-- Start of Dataset --
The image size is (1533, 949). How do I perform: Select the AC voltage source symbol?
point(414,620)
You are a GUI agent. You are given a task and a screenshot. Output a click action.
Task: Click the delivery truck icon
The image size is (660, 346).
-- End of Dataset --
Written request: Lay out each line of the listing above as a row of a Markdown table with the columns "Row" and "Listing line", and skip any blank lines.

Task output:
| Row | Listing line |
|---|---|
| 1 | The image size is (1533, 949). How do I perform: Select the AC voltage source symbol? |
| 2 | point(414,620) |
| 3 | You are a GUI agent. You are given a task and a screenshot. Output a click action. |
| 4 | Task: Click the delivery truck icon |
| 5 | The image size is (660, 346). |